DATA =
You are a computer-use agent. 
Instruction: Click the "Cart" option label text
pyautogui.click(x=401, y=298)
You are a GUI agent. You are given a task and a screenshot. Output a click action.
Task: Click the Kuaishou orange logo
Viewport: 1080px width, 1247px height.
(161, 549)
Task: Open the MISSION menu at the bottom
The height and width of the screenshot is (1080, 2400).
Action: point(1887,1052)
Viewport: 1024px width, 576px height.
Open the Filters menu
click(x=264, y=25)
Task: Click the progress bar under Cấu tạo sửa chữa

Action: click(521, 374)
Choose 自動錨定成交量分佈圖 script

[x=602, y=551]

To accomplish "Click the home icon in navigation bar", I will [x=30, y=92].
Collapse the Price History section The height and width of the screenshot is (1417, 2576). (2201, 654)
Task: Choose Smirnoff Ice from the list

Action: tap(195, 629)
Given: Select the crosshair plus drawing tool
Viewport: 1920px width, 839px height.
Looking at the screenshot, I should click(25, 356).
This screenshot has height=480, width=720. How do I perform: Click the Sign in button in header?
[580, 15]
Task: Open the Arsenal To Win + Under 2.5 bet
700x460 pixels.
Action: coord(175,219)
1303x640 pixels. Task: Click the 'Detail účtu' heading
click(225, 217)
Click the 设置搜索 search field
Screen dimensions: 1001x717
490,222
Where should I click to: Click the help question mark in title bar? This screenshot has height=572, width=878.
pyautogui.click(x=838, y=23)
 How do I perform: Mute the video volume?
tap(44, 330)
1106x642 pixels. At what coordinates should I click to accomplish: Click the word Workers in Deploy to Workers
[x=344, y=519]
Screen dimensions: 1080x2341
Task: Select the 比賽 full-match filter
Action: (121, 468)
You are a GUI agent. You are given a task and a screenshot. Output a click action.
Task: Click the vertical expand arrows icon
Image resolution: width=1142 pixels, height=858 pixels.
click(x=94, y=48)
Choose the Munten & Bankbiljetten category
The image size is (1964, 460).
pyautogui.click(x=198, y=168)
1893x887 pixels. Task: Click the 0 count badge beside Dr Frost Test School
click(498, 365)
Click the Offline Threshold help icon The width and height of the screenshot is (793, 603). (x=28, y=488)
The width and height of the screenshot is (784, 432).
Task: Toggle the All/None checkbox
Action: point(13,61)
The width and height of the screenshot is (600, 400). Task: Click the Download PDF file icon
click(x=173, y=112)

WHAT IS EXPECTED = Take the line with "The image size is (1964, 460)." and every line after it in the data, and please reproduce them exactly, leaving out all other lines.

TASK RESULT =
The image size is (1964, 460).
pyautogui.click(x=198, y=168)
1893x887 pixels. Task: Click the 0 count badge beside Dr Frost Test School
click(498, 365)
Click the Offline Threshold help icon The width and height of the screenshot is (793, 603). (x=28, y=488)
The width and height of the screenshot is (784, 432).
Task: Toggle the All/None checkbox
Action: point(13,61)
The width and height of the screenshot is (600, 400). Task: Click the Download PDF file icon
click(x=173, y=112)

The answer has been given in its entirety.